GRESIK (SurabayaPost.id)–Keabsahan penetapatan tersangka terhadap Sekretaris Daerah (Sekda) Pemkab Gresik Andhy Hendro Wijaya oleh Kejaksaan Negeri (Kejari) Gresik dalam kasus pemotongan dana insentif di BPPKAD dinilai tidak sah oleh saksi ahli Dr Prija Djatmiko SH MH. Staf pengajar di Fakultas Hukum Universitas Brawijaya Malang ini menilai seseorang tidak bisa dijadikan sebagai tersangka kasus tindak pidana berdasarkan atas alat bukti perkara yang belum memiliki kekuatan hukum tetap (incracht).
Dalam kasus OTT pemotongan dana insentif Plt Kepala BPPKAD Gresik Mukhtar telah divonis 4 tahun penjara oleh Hakim Tipikor Jawa Timur. Karena Mukhtar mengajukan banding maka kasus tersebut dianggap belum memiliki kekuatan hukum tetap atau incracht. “Karena apabila perkara tersebut pada tingkat banding atau kasasi diputuskan kalah maka konsekuensinya semua alat bukti yang diajukan tidak memiliki nilai kebenaran,” tegas Djatmika saat menjawab pertanyaan Hariyadi kuasa hukum Andhy saat sidang lanjutan di PN Gresik, Rabu (6/11).

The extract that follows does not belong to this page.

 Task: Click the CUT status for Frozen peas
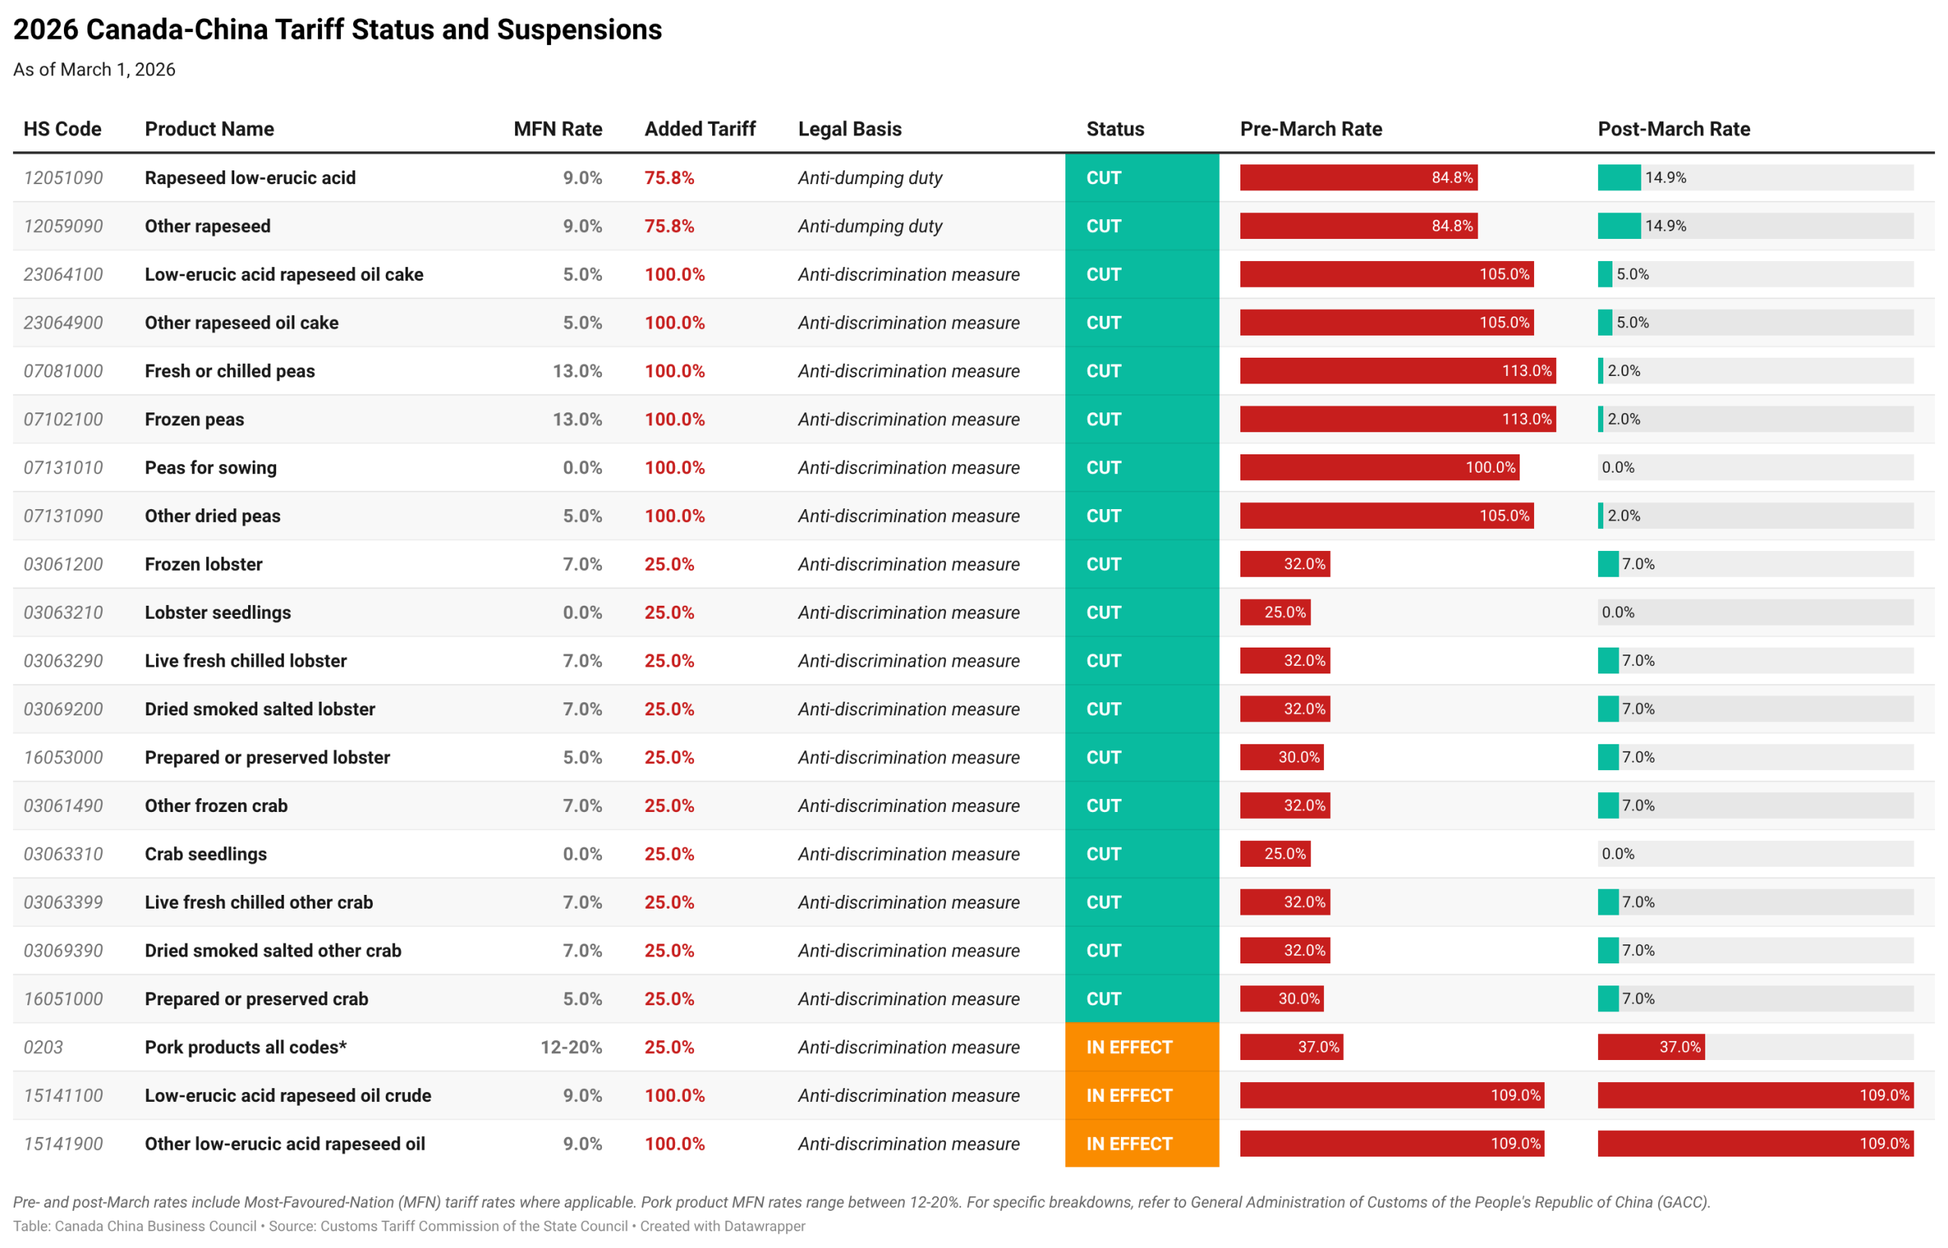(1104, 419)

Sidang praperadilan yang dipimpin Hakim tunggal Rina Indrajati ini, saksi ahli juga menjelaskan terinci atas pertanyaan Hariyadi terkait keabsahan soal pemanggilan kliennya, baik saat statusnya sebagai saksi maupun saat sebagai, termasuk praperadilan dan SEMA No. 01 Tahun 2018. Menurut Djatmiko, dalam Pasal 227 dan 228 KUHAP, surat panggilan harus dilayangkan 3 hari sebelum jadwal pemanggilan. “Saya contohkan, ketika dipanggil tanggal 1 Oktober, maka hadir tanggal 4. Itu di pasal 227 KUHAP. Jika ada panggilan penyidik, baik statusnya saksi atau tersangka tak mengikuti ketentuan pasal 227 dan 228 KUHAP, maka pemanggilan batal demi hukum,” terangnya.
Ia menegaskan, pemanggilan Andhy oleh penyidik Kejari tak mengikuti ketentuan pasal 227 dan 228 KUHAP karena hanya berselang rata-rata 2 hari.” Jika tak mengikuti aturan itu (pasal 227 dan 228 KUHAP, Red) tak wajib hadir dan panggilan seperti itu batal demi hukum,” katanya.
Ia juga memberikan Yurisprudensi kasus penetapan mantan Ketua DPR RI, Setyo Novanto (Setnov) dalam kasus korupsi e-KTP. Kala itu upaya hukum praperadilan yang dilakukan Setnov dikabulkan pengadilan, karena yang bersangkutan ditetapkan sebagai tersangka sebelum memenuhi panggilan Komisi Pemberantasan Korupsi (KPK). “Saat itu, Setnov upaya hukum praperadilan dan dikabulkan. KPK kalah pra. Kasus Setnov ini bisa menjadi yurisprudensi penetapan Sekda sebagai tersangka,” terangnya.
“Seharusnya, kalau menetapkan tersangka terhadap andhy harus bersamaan dengan Mukhtar. Sehingga, proses hukumnya bersamaan,” ungkapnya.
Pada persidangan ini, saksi ahli juga menanggapi soal Surat Edaran Mahkamah Agung (SEMA) No. 1 Tahun 2018. Menurutnya, praperadilan tersangka itu bisa ditolak setelah tersangka ditetapkan melarikan diri atau daftar pencairan orang (DPO).
“Penetapan tersangka itu harus sesuai pasal 227 dan 228 KUHP. Kalau tidak, batal demi hukum. Termasuk penetapan DPO, setelah tersangka dipanggil sesuai KUHAP sebanyak 3 kali dan tak hadir,” pungkasnya.
Terkait provisi kuasa hukum pemohon yang meminta hakim praperadilan untuk menghentikan sementara proses penyidikan yang dilakukan termohon, menurut ahli sejatinya memang berhenti dulu sembari menunggu putusan praperadilan. “Memang tidak ada aturan yang melarang, tetapi secara etika hukum sebaiknya proses penyidikan dihentikan sementara. Kan kalau permohonan praperadilan diterima akan sia-sia hasil pemeriksaannya,” ujarnya.
Persidangan praperadilan ini akan kembali dilanjutkan pada Kamis (7/11) dengan agenda pembuktian baik surat maupun keterangan saksi dan ahli masing-masing pihak.